Parental involvement can help prevent cocaine substance abuse

While there is no complete guaranty that your child will never start using cocaine or other drugs, you can play a large role in making it less likely. Parental involvement, reports NIDA, has been shown to greatly reduce the chance that a teenager will become involved in cocaine substance abuse. Here are some of the hallmarks of a parent-child relationship that can contribute to a child's avoiding cocaine and other drugs:

Emotional bond between parents and child. A strong bond with your children is important. Do your children feel comfortable talking to you about their problems? Do they come to you for advice and help? Part of building a strong emotional bond with your children is listening without judging. Listen to their problems and show that you care. Try not to be judgmental. Even if discipline is needed, make sure that you make it clear that the behavior causes the consequences, and that your child is still loved.
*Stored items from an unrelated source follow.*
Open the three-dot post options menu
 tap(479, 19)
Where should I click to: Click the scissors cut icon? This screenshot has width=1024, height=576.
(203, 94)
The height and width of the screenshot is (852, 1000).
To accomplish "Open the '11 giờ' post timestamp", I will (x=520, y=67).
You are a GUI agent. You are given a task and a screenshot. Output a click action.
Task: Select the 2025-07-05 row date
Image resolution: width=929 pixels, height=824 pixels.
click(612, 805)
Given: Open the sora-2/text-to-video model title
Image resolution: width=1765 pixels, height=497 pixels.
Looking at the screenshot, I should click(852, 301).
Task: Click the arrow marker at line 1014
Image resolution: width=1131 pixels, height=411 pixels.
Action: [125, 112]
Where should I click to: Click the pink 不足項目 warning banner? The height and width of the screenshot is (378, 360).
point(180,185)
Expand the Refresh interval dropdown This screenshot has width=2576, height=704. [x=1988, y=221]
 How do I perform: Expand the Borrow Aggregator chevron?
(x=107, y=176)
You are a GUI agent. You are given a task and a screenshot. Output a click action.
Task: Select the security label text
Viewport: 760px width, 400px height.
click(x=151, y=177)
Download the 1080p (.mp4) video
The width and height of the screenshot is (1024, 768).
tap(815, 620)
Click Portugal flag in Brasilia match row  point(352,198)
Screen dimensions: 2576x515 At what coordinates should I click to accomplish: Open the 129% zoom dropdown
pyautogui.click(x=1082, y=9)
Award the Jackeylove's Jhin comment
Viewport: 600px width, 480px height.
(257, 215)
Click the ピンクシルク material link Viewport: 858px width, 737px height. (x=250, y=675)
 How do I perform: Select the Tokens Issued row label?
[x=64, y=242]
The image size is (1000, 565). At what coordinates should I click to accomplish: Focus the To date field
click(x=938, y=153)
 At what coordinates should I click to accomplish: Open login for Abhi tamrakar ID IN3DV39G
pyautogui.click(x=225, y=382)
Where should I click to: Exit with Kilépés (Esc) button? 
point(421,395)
Be involved in your child's life. This doesn't mean that you have to be constantly interfering. But you should show an interest in your child's activities. Be supportive of their efforts in school, sports, art, performance or other hobbies. Take an interest in their TV shows and music. Also, make your home a welcoming place so that your children will be more likely to invite their friends over. This means that you can keep an eye on proceedings.

Enforce rules and show consistent discipline. Parents who enforce rules that are considered "fair" consistently usually have children that shun substance abuse. When children know what is expected of them, and that you have certain expectations for their behavior and decisions, they are more likely to behave in ways that you feel are appropriate.

With careful attention to your children, and when you realize the risk factors involved, you will be more likely to help prevent cocaine substance abuse.